The light emitting assembly 21 is such mounted onto the main body 9 as to radiate frontwards. In practice, the light emitting assembly 21 is received in the front housing 15. The light emitting assembly 21 is smaller than the front housing 15 and thinner than the rib 16. The light emitting assembly 21 is therefore completely received within the front housing 15, the rib 16 extending frontwards beyond the light emitting assembly 21. The light emitting assembly 21 is tightly fixed to the main body by means of screws or any other suitable means.

In operation, the light emitting assembly 21 produces heat which, if not removed, would decrease its efficiency. The light emitting assembly 21 therefore needs to be cooled, and more precisely maintained to a substantially constant temperature.

To that end, the processing module 8 comprises a fluidic circuit 24 provided within the main body 9 for thermal regulation of the light emitting assembly 21. The cooling fluid may simply be pure water, but any other suitable fluid may be used, such as water with an additive e.g. ethylene glycol or propylene glycol, or even a gas such as cooled air or nitrogen.

In the depicted example, the fluidic circuit 24 comprises at least one intake channel 25 and at least one discharge channel 26 formed within the main body 9.

The intake channel 25 extends vertically within the main body 9 from a lower end 27 close to the lower edge 13 of the main body 9, to an opposite upper end close to the upper edge 14 of the main body 9. In practice, the intake channel 25 may be formed by vertically drilling the main body 9 from the upper edge 14, at which the intake channel 25 is closed by a tap 28.
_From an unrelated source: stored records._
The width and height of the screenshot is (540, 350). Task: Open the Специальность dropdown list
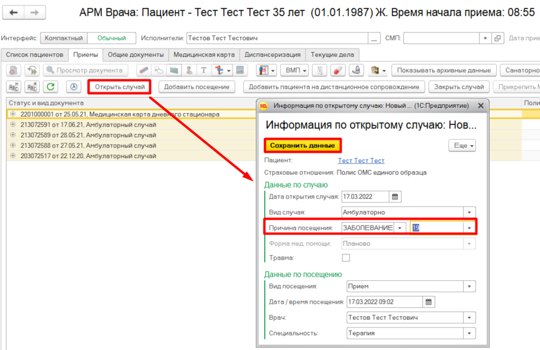point(470,333)
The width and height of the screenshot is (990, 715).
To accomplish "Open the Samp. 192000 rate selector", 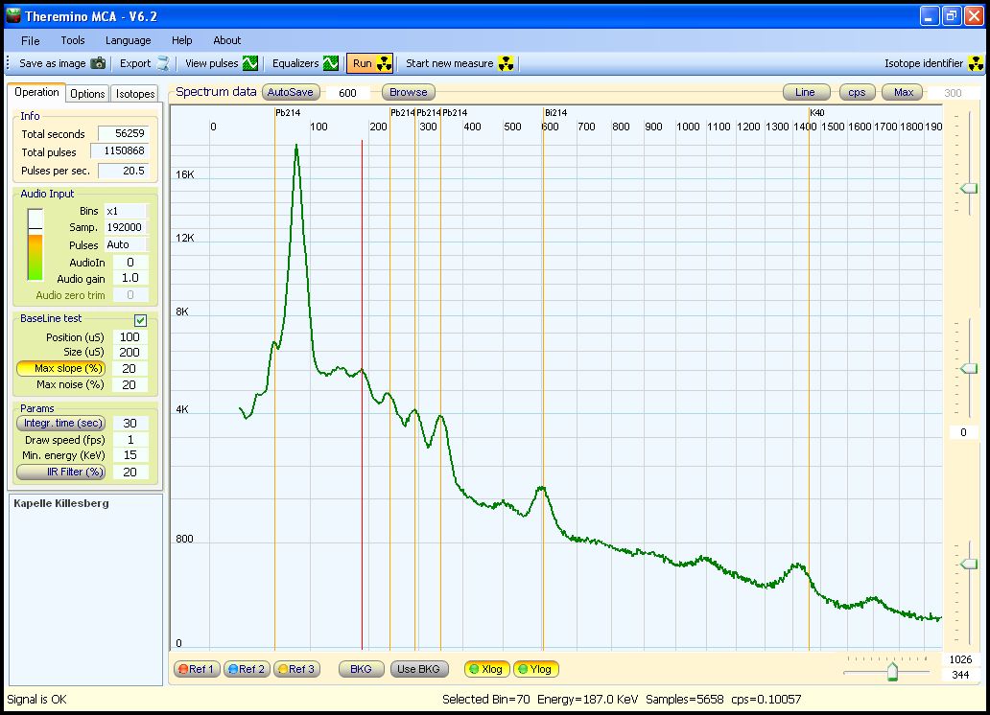I will (126, 228).
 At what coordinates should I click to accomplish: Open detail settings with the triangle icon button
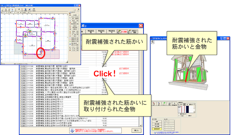175,104
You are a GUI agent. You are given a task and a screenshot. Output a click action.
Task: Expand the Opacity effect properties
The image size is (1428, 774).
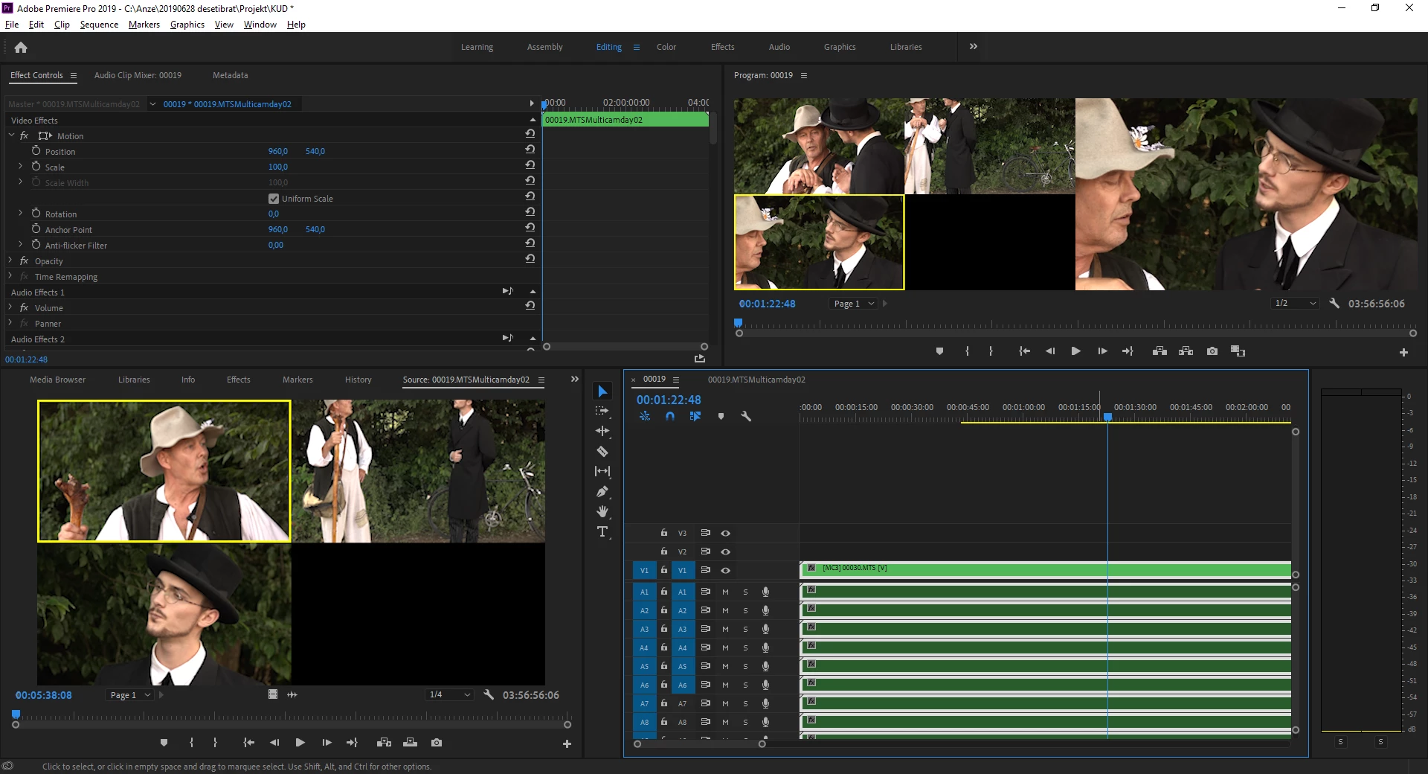coord(10,261)
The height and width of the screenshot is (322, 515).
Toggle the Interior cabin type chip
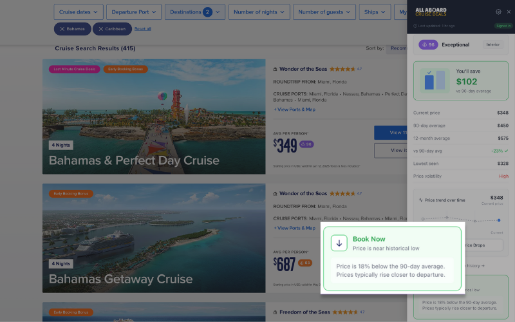pos(492,44)
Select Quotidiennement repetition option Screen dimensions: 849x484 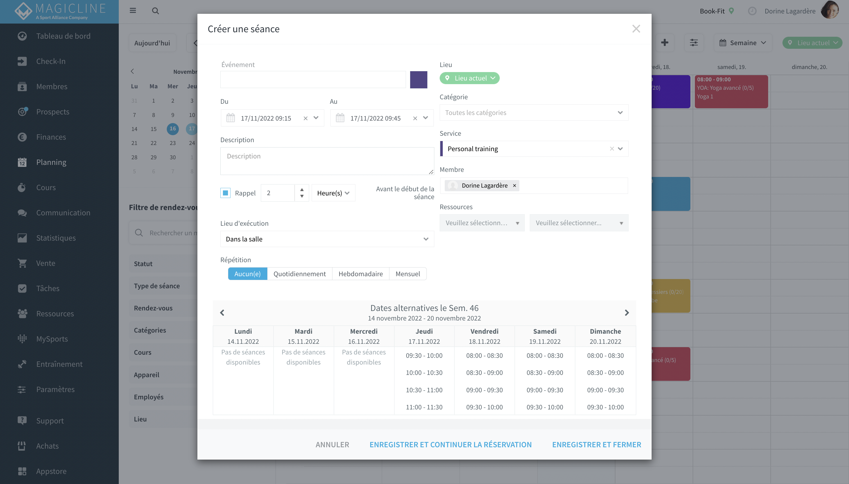click(x=300, y=274)
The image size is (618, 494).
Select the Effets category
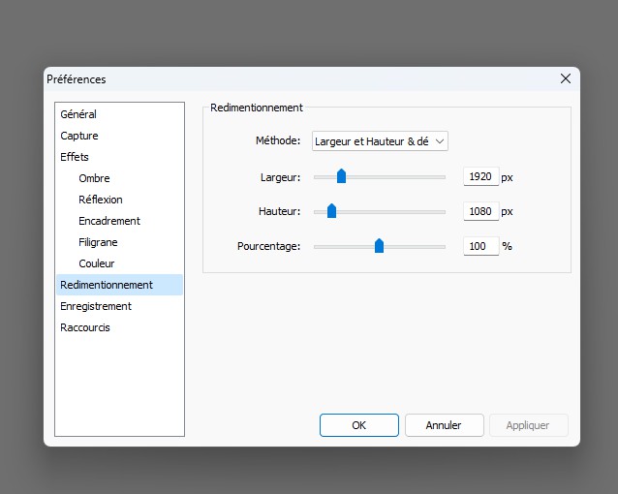(75, 157)
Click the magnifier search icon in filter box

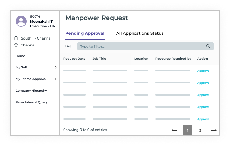[208, 46]
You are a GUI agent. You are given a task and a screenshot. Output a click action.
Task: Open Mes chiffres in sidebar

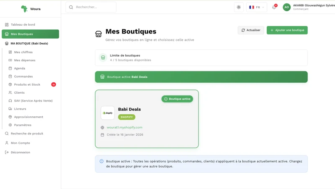(23, 52)
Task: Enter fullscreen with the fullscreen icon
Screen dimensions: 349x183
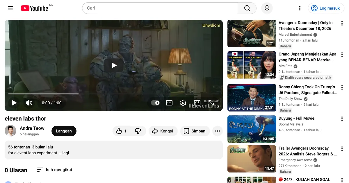Action: click(212, 103)
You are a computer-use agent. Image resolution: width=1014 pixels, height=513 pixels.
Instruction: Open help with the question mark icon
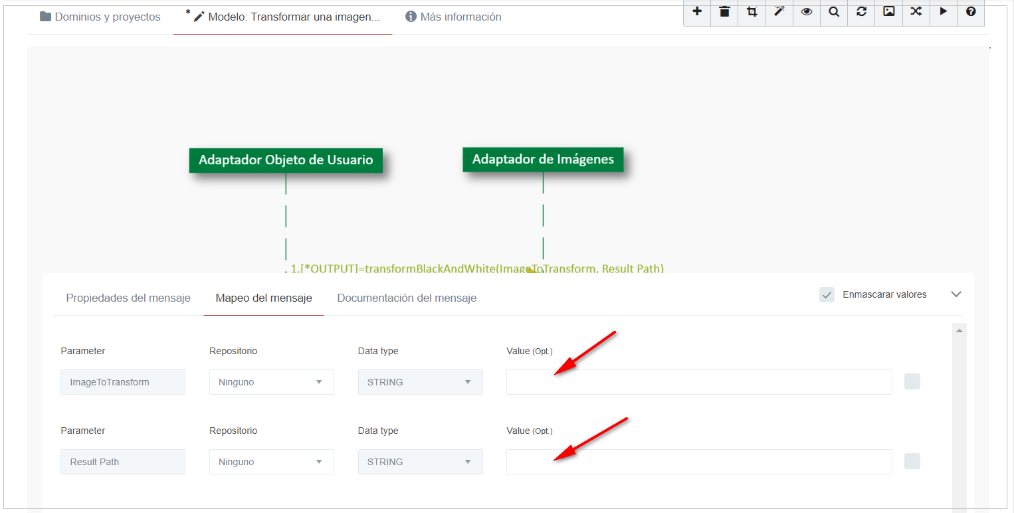click(x=971, y=12)
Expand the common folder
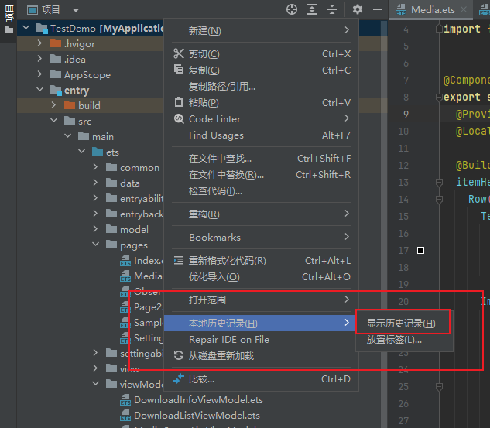The image size is (490, 428). click(95, 167)
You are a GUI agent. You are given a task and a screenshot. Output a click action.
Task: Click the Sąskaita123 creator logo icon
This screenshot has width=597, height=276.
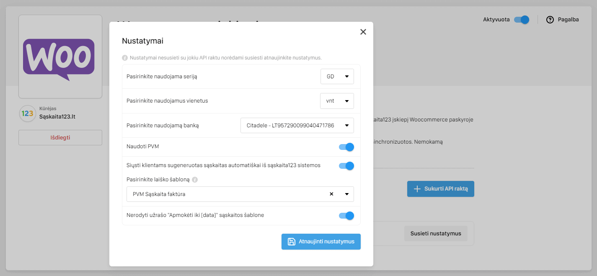click(27, 113)
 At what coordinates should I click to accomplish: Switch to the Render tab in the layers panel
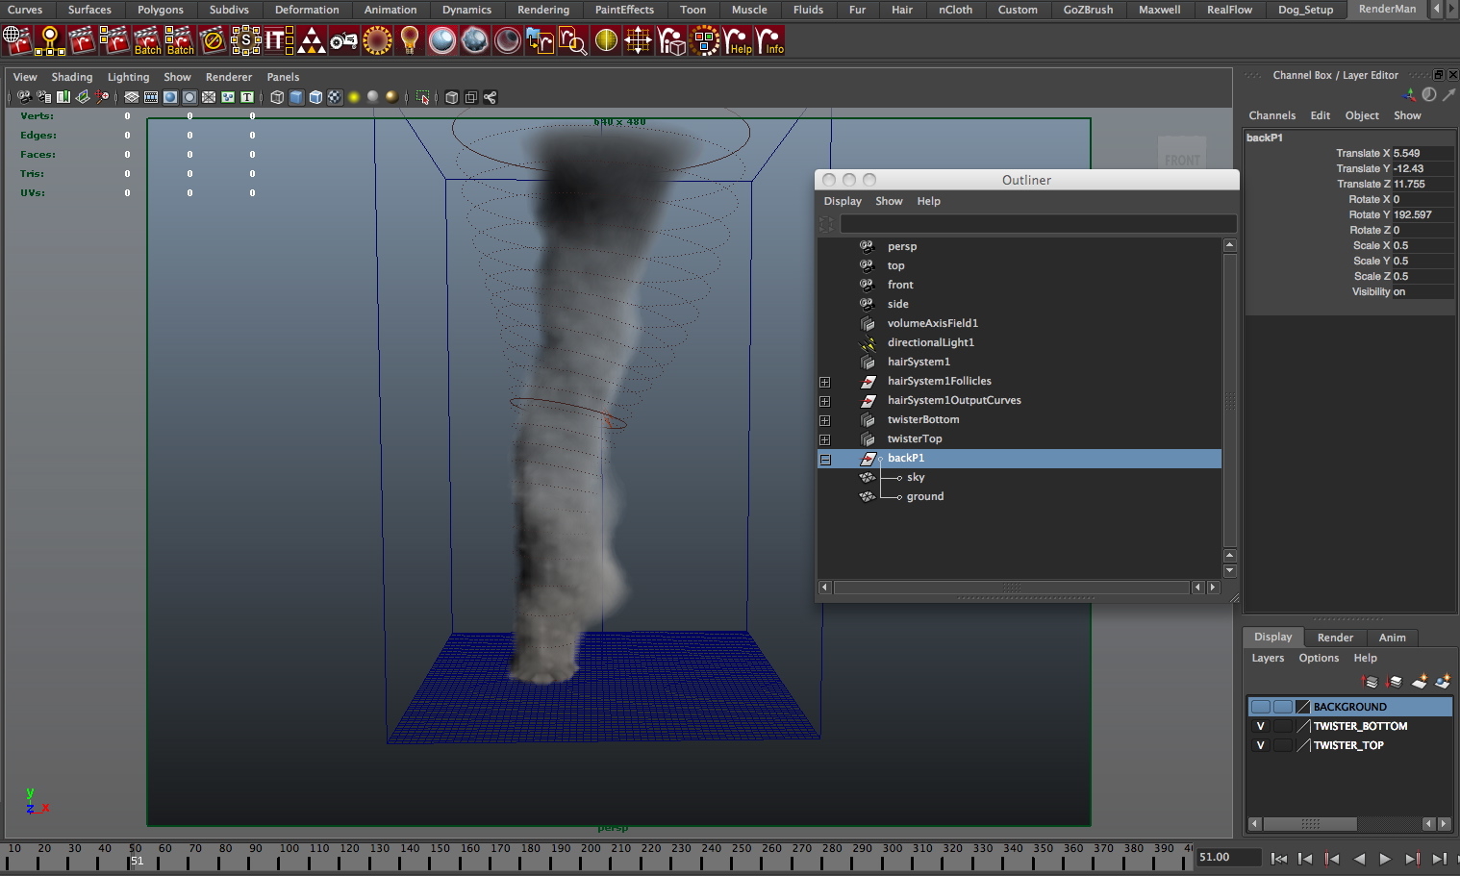click(x=1335, y=637)
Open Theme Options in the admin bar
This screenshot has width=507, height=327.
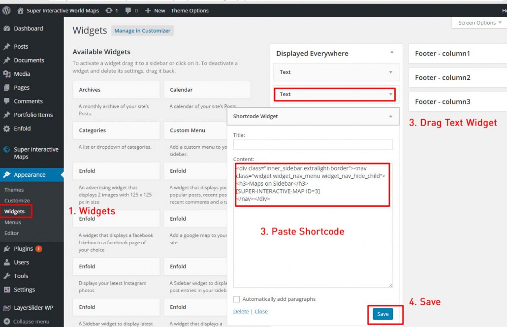190,10
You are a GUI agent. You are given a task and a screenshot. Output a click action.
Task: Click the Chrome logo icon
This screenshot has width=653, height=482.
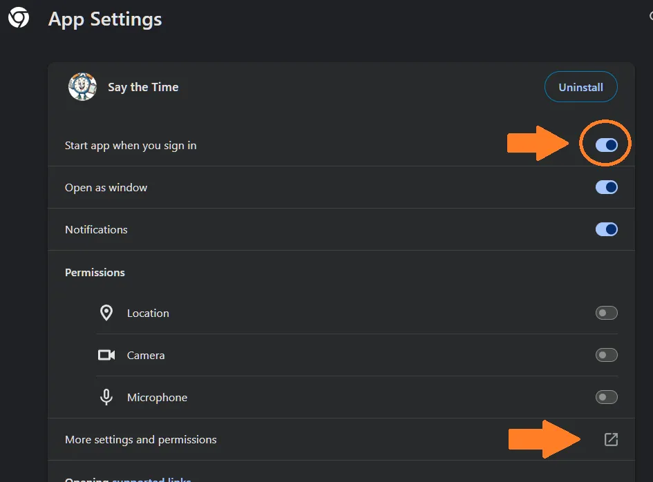pyautogui.click(x=19, y=18)
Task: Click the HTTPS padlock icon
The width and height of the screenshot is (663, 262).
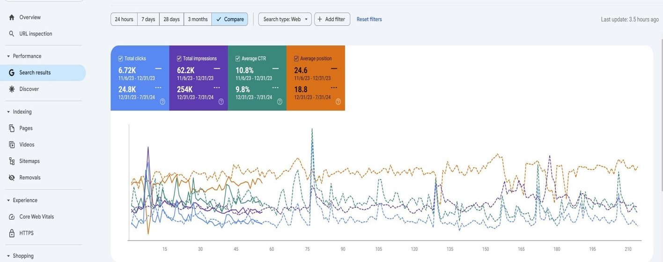Action: (x=12, y=233)
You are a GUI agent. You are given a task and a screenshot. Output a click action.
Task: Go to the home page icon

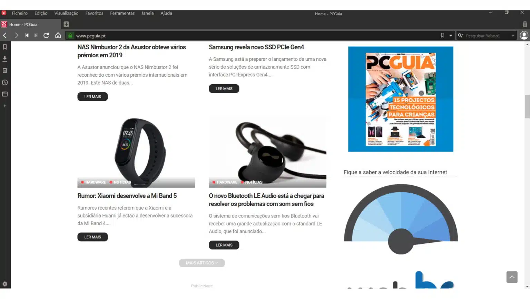(58, 36)
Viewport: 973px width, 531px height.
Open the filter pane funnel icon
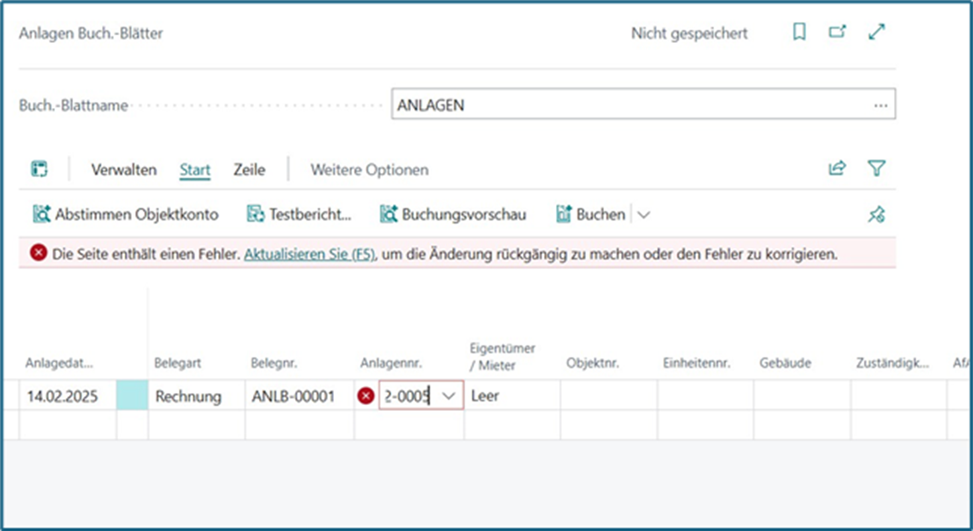(x=876, y=169)
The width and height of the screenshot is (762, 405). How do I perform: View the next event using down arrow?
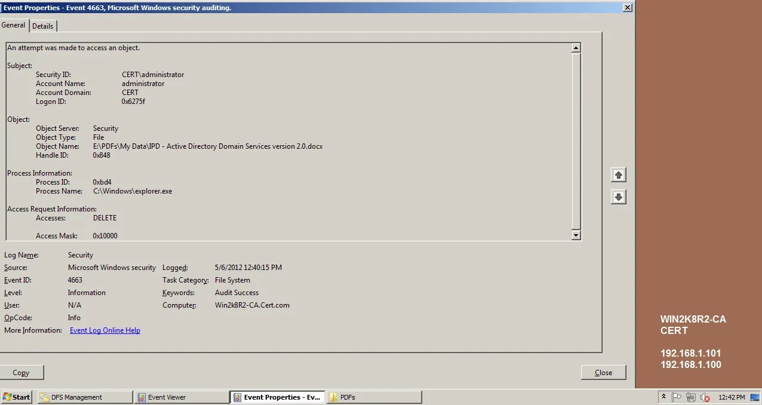[619, 196]
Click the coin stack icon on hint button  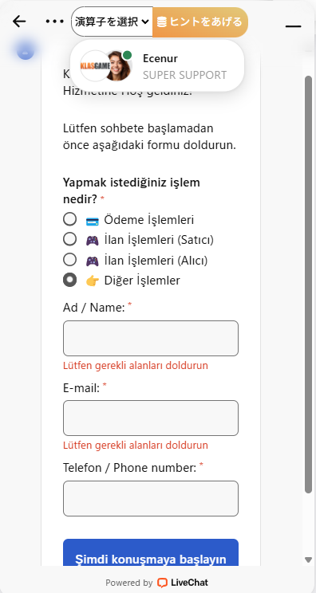[x=162, y=22]
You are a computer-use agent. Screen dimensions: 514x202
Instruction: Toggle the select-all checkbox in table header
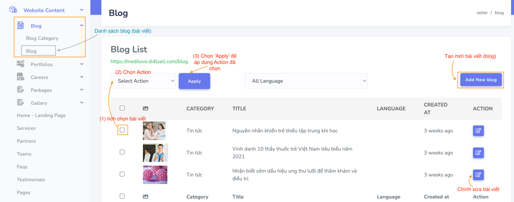122,108
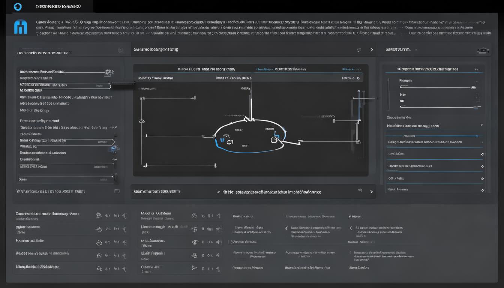Expand the chevron arrow in the bottom center bar
Viewport: 504px width, 288px height.
point(372,192)
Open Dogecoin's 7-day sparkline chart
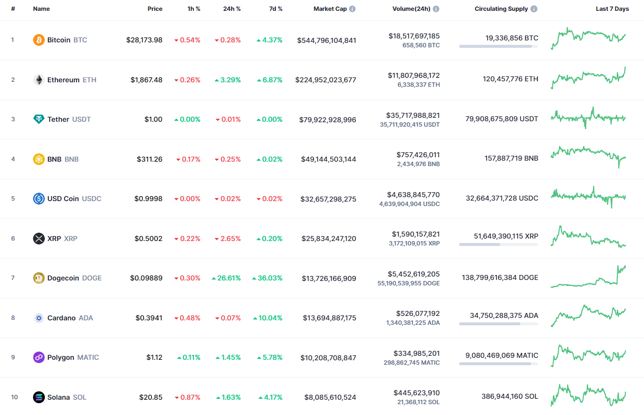Screen dimensions: 644x415 pyautogui.click(x=588, y=277)
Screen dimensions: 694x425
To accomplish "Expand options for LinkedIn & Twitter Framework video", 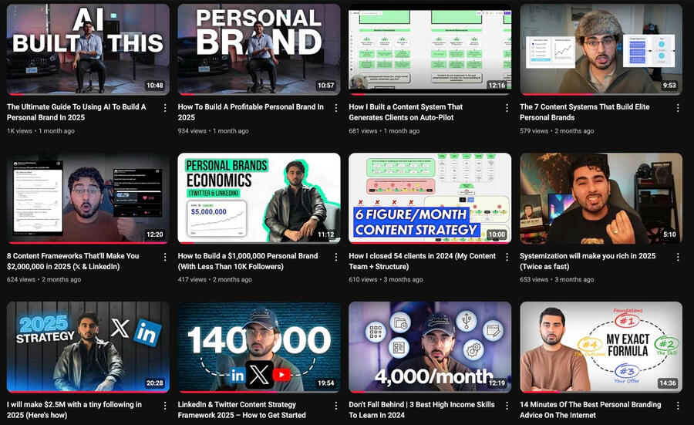I will (x=336, y=405).
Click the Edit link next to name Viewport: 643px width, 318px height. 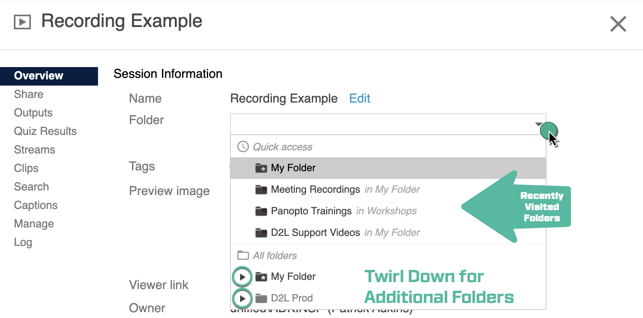click(x=359, y=99)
The intake channel 25 opens, on the one hand, in the front housing 15 through an intake hole 29 drilled in the front face 10. On the other hand, the intake channel 25 opens on the rear face 11 of the main body 9 through an inlet port 30. In the example of FIG.3, several intake holes 29 may be drilled in the front face 10, thereby allowing high fluid rate and uniform cooling of the light emitting assembly 21.

Cooling fluid is supplied to the fluidic circuit 24 by an intake duct 31 (in dotted lines on FIG.4) via an intake nozzle 32 connected to the inlet port 30.

The or each discharge channel 26 extends also vertically within the main body 9 aside (and preferably parallel to) the intake channel 25, from a lower end 33 close to the lower edge 13 of the main body 9, to an opposite upper end close to the upper edge 14 of the main body. In practice, the discharge channel 26 may be formed by vertically drilling the main body 9 from the upper edge 14, at which the discharge channel 26 is closed by a tap 34.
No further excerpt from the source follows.